───── SOURCE DATA

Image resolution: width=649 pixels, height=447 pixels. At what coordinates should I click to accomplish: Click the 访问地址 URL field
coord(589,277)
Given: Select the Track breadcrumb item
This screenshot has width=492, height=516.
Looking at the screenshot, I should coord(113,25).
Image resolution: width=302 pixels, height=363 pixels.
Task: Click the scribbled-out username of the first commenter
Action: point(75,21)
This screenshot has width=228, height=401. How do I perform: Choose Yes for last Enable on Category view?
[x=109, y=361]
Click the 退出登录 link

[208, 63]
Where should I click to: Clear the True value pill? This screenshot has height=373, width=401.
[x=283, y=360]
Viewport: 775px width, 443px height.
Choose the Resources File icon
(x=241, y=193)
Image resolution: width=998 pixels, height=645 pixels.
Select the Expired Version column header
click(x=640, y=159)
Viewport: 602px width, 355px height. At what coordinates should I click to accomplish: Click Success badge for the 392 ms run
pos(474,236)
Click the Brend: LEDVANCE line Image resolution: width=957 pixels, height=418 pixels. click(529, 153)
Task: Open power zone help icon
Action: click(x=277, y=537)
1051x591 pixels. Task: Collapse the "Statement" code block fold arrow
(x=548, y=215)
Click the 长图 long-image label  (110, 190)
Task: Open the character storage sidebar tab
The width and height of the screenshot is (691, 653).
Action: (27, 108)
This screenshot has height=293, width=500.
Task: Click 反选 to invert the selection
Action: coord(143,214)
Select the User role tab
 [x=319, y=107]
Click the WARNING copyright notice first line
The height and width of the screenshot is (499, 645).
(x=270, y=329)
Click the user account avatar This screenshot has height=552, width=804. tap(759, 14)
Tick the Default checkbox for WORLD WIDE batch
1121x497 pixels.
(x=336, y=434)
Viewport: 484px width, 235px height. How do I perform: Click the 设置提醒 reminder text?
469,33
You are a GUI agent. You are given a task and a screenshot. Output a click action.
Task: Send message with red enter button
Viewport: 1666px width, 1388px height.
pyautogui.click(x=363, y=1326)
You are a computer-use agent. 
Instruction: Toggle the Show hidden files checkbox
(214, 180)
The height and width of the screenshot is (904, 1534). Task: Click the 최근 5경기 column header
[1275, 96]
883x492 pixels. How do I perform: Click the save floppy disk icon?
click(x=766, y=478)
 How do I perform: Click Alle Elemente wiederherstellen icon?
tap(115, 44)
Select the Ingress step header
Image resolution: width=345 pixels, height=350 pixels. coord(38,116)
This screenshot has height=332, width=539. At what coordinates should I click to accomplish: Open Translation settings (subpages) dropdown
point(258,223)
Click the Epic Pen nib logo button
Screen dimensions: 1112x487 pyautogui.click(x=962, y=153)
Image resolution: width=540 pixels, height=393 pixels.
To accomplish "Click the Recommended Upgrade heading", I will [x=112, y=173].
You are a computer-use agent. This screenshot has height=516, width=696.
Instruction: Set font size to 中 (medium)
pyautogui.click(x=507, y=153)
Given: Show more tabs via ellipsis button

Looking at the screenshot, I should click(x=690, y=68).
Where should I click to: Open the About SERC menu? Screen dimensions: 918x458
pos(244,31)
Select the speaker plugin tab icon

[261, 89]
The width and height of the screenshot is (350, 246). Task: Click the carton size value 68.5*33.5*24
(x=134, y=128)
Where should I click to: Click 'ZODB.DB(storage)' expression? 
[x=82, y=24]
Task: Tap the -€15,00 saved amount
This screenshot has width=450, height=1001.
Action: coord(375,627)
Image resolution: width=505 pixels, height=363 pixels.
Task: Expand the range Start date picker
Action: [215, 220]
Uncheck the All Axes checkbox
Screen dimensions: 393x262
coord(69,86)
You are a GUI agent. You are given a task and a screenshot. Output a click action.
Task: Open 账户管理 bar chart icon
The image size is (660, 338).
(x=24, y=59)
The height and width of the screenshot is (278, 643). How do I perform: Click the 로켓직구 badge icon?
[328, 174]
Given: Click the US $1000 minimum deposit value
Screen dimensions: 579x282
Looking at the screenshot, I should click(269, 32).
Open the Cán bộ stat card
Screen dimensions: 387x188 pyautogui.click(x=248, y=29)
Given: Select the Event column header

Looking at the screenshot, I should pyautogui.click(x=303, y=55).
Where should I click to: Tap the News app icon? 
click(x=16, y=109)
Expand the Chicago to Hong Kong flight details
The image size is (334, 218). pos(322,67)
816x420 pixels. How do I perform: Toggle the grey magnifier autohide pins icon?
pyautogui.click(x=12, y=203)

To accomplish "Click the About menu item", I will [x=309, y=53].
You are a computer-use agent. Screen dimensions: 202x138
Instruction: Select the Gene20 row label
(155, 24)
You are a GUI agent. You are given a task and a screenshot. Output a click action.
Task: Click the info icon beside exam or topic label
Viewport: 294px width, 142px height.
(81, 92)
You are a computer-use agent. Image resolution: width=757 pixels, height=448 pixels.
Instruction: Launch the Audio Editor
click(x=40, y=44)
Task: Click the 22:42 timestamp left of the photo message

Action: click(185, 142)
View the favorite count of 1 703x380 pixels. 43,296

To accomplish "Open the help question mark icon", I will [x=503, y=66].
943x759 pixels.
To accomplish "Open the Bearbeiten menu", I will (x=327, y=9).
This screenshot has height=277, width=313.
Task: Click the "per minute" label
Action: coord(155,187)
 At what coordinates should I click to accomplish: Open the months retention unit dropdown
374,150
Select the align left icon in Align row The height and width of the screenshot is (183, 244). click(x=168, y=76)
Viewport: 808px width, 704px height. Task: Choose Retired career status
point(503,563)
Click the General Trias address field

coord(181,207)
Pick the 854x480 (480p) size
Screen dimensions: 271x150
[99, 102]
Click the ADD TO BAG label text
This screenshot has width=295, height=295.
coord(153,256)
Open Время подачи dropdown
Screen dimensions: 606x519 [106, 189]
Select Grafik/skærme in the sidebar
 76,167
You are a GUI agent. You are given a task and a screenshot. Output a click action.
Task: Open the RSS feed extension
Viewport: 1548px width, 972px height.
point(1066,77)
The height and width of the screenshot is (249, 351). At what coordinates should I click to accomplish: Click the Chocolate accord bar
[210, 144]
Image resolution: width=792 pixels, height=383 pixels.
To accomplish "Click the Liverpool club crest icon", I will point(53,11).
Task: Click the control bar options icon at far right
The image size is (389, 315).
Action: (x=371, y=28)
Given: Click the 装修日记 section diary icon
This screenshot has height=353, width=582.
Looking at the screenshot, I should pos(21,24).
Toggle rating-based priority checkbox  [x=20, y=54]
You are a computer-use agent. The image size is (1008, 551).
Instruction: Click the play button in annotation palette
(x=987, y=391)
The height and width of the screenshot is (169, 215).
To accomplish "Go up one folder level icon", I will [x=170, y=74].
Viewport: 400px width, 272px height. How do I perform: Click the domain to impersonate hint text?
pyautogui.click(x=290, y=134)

──────────

• PROBLEM STATEMENT:
Exact output of every entry is required.

• WRITTEN ANSWER:
Image resolution: width=649 pixels, height=447 pixels. At what coordinates should I click to accomplish: Click the 访问地址 URL field
coord(589,277)
Given: Select the Track breadcrumb item
This screenshot has width=492, height=516.
Looking at the screenshot, I should coord(113,25).
Image resolution: width=302 pixels, height=363 pixels.
Task: Click the scribbled-out username of the first commenter
Action: point(75,21)
This screenshot has width=228, height=401. How do I perform: Choose Yes for last Enable on Category view?
[x=109, y=361]
Click the 退出登录 link

[208, 63]
Where should I click to: Clear the True value pill? This screenshot has height=373, width=401.
[x=283, y=360]
Viewport: 775px width, 443px height.
Choose the Resources File icon
(x=241, y=193)
Image resolution: width=998 pixels, height=645 pixels.
Select the Expired Version column header
click(x=640, y=159)
Viewport: 602px width, 355px height. At what coordinates should I click to accomplish: Click Success badge for the 392 ms run
pos(474,236)
Click the Brend: LEDVANCE line Image resolution: width=957 pixels, height=418 pixels. click(529, 153)
Task: Open power zone help icon
Action: click(x=277, y=537)
1051x591 pixels. Task: Collapse the "Statement" code block fold arrow
(x=548, y=215)
Click the 长图 long-image label  (110, 190)
Task: Open the character storage sidebar tab
The width and height of the screenshot is (691, 653).
Action: (27, 108)
This screenshot has height=293, width=500.
Task: Click 反选 to invert the selection
Action: coord(143,214)
Select the User role tab
 [x=319, y=107]
Click the WARNING copyright notice first line
The height and width of the screenshot is (499, 645).
(x=270, y=329)
Click the user account avatar This screenshot has height=552, width=804. tap(759, 14)
Tick the Default checkbox for WORLD WIDE batch
1121x497 pixels.
(x=336, y=434)
Viewport: 484px width, 235px height. How do I perform: Click the 设置提醒 reminder text?
469,33
You are a GUI agent. You are given a task and a screenshot. Output a click action.
Task: Send message with red enter button
Viewport: 1666px width, 1388px height.
pyautogui.click(x=363, y=1326)
You are a computer-use agent. 
Instruction: Toggle the Show hidden files checkbox
(214, 180)
The height and width of the screenshot is (904, 1534). Task: Click the 최근 5경기 column header
[1275, 96]
883x492 pixels. How do I perform: Click the save floppy disk icon?
click(x=766, y=478)
 How do I perform: Click Alle Elemente wiederherstellen icon?
tap(115, 44)
Select the Ingress step header
Image resolution: width=345 pixels, height=350 pixels. coord(38,116)
This screenshot has height=332, width=539. At what coordinates should I click to accomplish: Open Translation settings (subpages) dropdown
point(258,223)
Click the Epic Pen nib logo button
Screen dimensions: 1112x487 pyautogui.click(x=962, y=153)
Image resolution: width=540 pixels, height=393 pixels.
To accomplish "Click the Recommended Upgrade heading", I will [x=112, y=173].
You are a computer-use agent. This screenshot has height=516, width=696.
Instruction: Set font size to 中 (medium)
pyautogui.click(x=507, y=153)
Given: Show more tabs via ellipsis button

Looking at the screenshot, I should click(x=690, y=68).
Where should I click to: Open the About SERC menu? Screen dimensions: 918x458
pos(244,31)
Select the speaker plugin tab icon

[261, 89]
The width and height of the screenshot is (350, 246). Task: Click the carton size value 68.5*33.5*24
(x=134, y=128)
Where should I click to: Click 'ZODB.DB(storage)' expression? 
[x=82, y=24]
Task: Tap the -€15,00 saved amount
This screenshot has width=450, height=1001.
Action: coord(375,627)
Image resolution: width=505 pixels, height=363 pixels.
Task: Expand the range Start date picker
Action: [215, 220]
Uncheck the All Axes checkbox
Screen dimensions: 393x262
coord(69,86)
You are a GUI agent. You are given a task and a screenshot. Output a click action.
Task: Open 账户管理 bar chart icon
The image size is (660, 338).
(x=24, y=59)
The height and width of the screenshot is (278, 643). How do I perform: Click the 로켓직구 badge icon?
[328, 174]
Given: Click the US $1000 minimum deposit value
Screen dimensions: 579x282
Looking at the screenshot, I should click(269, 32).
Open the Cán bộ stat card
Screen dimensions: 387x188 pyautogui.click(x=248, y=29)
Given: Select the Event column header

Looking at the screenshot, I should pyautogui.click(x=303, y=55).
Where should I click to: Tap the News app icon? 
click(x=16, y=109)
Expand the Chicago to Hong Kong flight details
The image size is (334, 218). pos(322,67)
816x420 pixels. How do I perform: Toggle the grey magnifier autohide pins icon?
pyautogui.click(x=12, y=203)

To accomplish "Click the About menu item", I will [x=309, y=53].
You are a computer-use agent. Screen dimensions: 202x138
Instruction: Select the Gene20 row label
(155, 24)
You are a GUI agent. You are given a task and a screenshot. Output a click action.
Task: Click the info icon beside exam or topic label
Viewport: 294px width, 142px height.
(81, 92)
You are a computer-use agent. Image resolution: width=757 pixels, height=448 pixels.
Instruction: Launch the Audio Editor
click(x=40, y=44)
Task: Click the 22:42 timestamp left of the photo message

Action: click(185, 142)
View the favorite count of 1 703x380 pixels. 43,296

To accomplish "Open the help question mark icon", I will [x=503, y=66].
943x759 pixels.
To accomplish "Open the Bearbeiten menu", I will (x=327, y=9).
This screenshot has height=277, width=313.
Task: Click the "per minute" label
Action: coord(155,187)
 At what coordinates should I click to accomplish: Open the months retention unit dropdown
374,150
Select the align left icon in Align row The height and width of the screenshot is (183, 244). click(x=168, y=76)
Viewport: 808px width, 704px height. Task: Choose Retired career status
point(503,563)
Click the General Trias address field

coord(181,207)
Pick the 854x480 (480p) size
Screen dimensions: 271x150
[99, 102]
Click the ADD TO BAG label text
This screenshot has width=295, height=295.
coord(153,256)
Open Время подачи dropdown
Screen dimensions: 606x519 [106, 189]
Select Grafik/skærme in the sidebar
 76,167
You are a GUI agent. You are given a task and a screenshot. Output a click action.
Task: Open the RSS feed extension
Viewport: 1548px width, 972px height.
point(1066,77)
The height and width of the screenshot is (249, 351). At what coordinates should I click to accomplish: Click the Chocolate accord bar
[210, 144]
Image resolution: width=792 pixels, height=383 pixels.
To accomplish "Click the Liverpool club crest icon", I will point(53,11).
Task: Click the control bar options icon at far right
The image size is (389, 315).
Action: (x=371, y=28)
Given: Click the 装修日记 section diary icon
This screenshot has height=353, width=582.
Looking at the screenshot, I should pos(21,24).
Toggle rating-based priority checkbox  [x=20, y=54]
You are a computer-use agent. The image size is (1008, 551).
Instruction: Click the play button in annotation palette
(x=987, y=391)
The height and width of the screenshot is (169, 215).
To accomplish "Go up one folder level icon", I will [x=170, y=74].
Viewport: 400px width, 272px height. How do I perform: Click the domain to impersonate hint text?
pyautogui.click(x=290, y=134)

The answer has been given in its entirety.